PROVIDED TEXT:

------------------------------------------------------------------------

Bettie Page, of course, was the famous and certainly iconic model who, in the 1940s and 1950s was shooting saucy poses, nudes and also lots of fetish and bondage stuff (including short movies of similar material) for famous photographers such as Irving Klaw, his sister Paula Klaw and Bunny Yeager. She also appeared in a small number of feature length burlesque movies as a performer, along with the likes of Tempest Storm, Lili St. Cyr and Cherry Knight, in such movies as Striporama, Varietease and Teaserama. Curiously, those movies aren’t actually mentioned in this film, although the dance on the end credits could well be lifted from one of them... or it’s performed by Gretchen Mole, the actress playing The Notorious Bettie Page, copying one of them as, frankly, there are a few times in this movie when it’s very hard to tell them apart. Mole does that good a job with the role.
Now, it has to be said that the film, like most biopics, paints a slightly different version of events in some areas than real life. For instance, Jared Harris plays the creator of the famous Adventures Of Gwendoline bondage comic strip but, in real life, I believe the two never met. Now, Bettie Page was still alive and ‘rediscovered’ when this film came out (she died at the age of 85 back in 2008) and, contrary to reports at the time, she didn’t think the film necessarily portrayed things as they were precisely and didn’t quite click with it, although it’s noted she liked Gretchen Mole in the part. My understanding is the story of Bettie Page in real life, if you can filter out any tall tales, contains even more interesting and sometimes alarming material than is portrayed in this movie and so, it seems, I’ll need to try and pick up the equivalent of a decent biography at some point.

------------------------------------------------------------------------

EXCERPTED RECORDS:
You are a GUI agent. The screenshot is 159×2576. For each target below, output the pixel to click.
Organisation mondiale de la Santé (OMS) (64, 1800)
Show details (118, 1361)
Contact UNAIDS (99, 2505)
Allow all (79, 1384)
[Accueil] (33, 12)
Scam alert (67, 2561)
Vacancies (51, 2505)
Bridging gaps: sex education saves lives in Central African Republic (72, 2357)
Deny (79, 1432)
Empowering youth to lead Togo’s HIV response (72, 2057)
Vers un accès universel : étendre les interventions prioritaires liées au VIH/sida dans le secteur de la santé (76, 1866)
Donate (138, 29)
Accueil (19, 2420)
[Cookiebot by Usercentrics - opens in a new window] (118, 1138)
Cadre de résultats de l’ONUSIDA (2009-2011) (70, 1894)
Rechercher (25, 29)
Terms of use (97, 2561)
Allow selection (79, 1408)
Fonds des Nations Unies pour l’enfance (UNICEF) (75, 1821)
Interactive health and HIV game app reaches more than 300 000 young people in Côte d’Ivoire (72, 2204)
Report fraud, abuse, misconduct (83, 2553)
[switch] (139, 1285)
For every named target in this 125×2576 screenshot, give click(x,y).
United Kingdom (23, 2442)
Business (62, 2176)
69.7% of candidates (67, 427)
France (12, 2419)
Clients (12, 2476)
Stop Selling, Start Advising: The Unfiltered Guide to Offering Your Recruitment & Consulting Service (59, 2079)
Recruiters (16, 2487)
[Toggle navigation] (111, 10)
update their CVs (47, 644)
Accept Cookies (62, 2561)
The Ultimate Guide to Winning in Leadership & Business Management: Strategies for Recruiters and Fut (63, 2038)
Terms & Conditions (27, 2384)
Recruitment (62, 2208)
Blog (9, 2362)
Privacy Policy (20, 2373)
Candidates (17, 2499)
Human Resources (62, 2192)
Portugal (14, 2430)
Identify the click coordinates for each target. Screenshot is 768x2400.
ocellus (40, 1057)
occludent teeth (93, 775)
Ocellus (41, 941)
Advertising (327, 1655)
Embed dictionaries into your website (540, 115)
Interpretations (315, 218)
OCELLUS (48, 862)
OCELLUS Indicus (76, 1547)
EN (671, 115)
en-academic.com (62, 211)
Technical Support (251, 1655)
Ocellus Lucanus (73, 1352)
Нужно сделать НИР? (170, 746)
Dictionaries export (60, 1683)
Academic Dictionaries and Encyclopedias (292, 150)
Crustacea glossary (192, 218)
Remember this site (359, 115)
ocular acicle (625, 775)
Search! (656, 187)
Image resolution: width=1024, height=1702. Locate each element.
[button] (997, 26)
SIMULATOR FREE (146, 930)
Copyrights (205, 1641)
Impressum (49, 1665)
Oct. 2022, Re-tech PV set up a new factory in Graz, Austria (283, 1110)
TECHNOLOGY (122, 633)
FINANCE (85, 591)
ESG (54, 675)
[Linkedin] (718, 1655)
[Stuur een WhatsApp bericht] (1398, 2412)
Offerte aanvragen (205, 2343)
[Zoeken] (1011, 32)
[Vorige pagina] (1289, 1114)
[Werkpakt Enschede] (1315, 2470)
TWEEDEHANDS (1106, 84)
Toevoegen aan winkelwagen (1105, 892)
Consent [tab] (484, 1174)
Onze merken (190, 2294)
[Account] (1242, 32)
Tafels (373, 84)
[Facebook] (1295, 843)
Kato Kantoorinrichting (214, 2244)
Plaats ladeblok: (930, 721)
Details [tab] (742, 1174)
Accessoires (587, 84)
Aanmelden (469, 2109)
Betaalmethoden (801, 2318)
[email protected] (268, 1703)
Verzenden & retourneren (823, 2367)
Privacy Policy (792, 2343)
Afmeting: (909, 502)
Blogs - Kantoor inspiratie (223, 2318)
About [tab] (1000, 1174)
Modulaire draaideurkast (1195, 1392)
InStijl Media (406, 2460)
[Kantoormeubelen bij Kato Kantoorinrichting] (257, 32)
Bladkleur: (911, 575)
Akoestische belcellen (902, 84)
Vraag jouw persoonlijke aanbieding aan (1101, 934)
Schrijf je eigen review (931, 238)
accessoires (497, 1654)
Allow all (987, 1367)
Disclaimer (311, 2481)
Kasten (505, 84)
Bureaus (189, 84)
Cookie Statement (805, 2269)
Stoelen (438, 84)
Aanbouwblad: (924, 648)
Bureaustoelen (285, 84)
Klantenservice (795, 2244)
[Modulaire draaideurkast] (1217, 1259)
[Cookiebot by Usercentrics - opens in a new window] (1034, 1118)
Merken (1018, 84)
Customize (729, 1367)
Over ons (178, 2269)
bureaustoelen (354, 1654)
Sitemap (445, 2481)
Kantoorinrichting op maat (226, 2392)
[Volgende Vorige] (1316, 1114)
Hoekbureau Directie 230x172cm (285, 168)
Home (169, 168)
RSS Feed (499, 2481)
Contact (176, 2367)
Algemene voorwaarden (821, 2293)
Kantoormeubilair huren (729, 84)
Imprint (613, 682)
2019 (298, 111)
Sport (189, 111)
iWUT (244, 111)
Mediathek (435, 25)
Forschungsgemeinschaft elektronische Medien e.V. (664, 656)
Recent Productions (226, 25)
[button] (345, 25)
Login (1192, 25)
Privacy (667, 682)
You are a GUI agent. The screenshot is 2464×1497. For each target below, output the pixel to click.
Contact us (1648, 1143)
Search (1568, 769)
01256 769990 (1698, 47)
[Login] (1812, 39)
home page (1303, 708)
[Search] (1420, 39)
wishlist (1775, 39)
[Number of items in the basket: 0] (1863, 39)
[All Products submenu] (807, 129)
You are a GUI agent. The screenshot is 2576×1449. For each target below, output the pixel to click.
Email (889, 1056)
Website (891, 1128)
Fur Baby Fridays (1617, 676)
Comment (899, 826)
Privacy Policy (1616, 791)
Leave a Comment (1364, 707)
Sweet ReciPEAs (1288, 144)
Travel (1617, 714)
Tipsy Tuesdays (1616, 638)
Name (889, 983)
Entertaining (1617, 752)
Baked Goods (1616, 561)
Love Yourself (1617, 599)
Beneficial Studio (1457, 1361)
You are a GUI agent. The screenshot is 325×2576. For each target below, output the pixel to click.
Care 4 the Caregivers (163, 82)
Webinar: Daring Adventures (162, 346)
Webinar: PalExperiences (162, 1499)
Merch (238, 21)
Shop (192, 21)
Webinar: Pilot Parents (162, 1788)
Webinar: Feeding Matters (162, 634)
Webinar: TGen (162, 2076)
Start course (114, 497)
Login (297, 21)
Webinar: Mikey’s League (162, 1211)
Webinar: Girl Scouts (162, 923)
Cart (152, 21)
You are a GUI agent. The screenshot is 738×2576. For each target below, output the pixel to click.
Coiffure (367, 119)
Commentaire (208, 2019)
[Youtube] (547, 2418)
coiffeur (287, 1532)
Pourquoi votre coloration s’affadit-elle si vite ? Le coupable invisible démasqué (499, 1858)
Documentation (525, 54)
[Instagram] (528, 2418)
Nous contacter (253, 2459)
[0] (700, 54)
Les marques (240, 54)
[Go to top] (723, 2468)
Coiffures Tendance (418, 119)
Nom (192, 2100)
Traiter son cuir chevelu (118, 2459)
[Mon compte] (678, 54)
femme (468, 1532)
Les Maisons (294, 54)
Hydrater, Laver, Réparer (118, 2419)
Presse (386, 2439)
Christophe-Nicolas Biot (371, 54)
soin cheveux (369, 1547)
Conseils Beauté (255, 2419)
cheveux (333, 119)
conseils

------------------------------------------------------------------------

SET EXERCISE 1:
Using the Bettie Page review, say whether each statement agrees with it. Answer yes or no for each, and quote the words of the review that decide it.
(a) Bettie Page died in 2008 at the age of 85.
(b) The film mentions Striporama, Varietease and Teaserama.
(c) Bettie Page disliked Gretchen Mole in the part.
SET EXERCISE 2: Reproduce word for word the part of the Bettie Page review that begins at the words "Bettie Page, of" and stops after the words "with the role.".
SET EXERCISE 3: In the Bettie Page review, who plays the creator of the Adventures Of Gwendoline comic strip?

FULL OUTPUT 1:
(a) Yes: "she died at the age of 85 back in 2008"
(b) No: "those movies aren’t actually mentioned in this film"
(c) No: "it’s noted she liked Gretchen Mole in the part"

FULL OUTPUT 2:
Bettie Page, of course, was the famous and certainly iconic model who, in the 1940s and 1950s was shooting saucy poses, nudes and also lots of fetish and bondage stuff (including short movies of similar material) for famous photographers such as Irving Klaw, his sister Paula Klaw and Bunny Yeager. She also appeared in a small number of feature length burlesque movies as a performer, along with the likes of Tempest Storm, Lili St. Cyr and Cherry Knight, in such movies as Striporama, Varietease and Teaserama. Curiously, those movies aren’t actually mentioned in this film, although the dance on the end credits could well be lifted from one of them... or it’s performed by Gretchen Mole, the actress playing The Notorious Bettie Page, copying one of them as, frankly, there are a few times in this movie when it’s very hard to tell them apart. Mole does that good a job with the role.

FULL OUTPUT 3: Jared Harris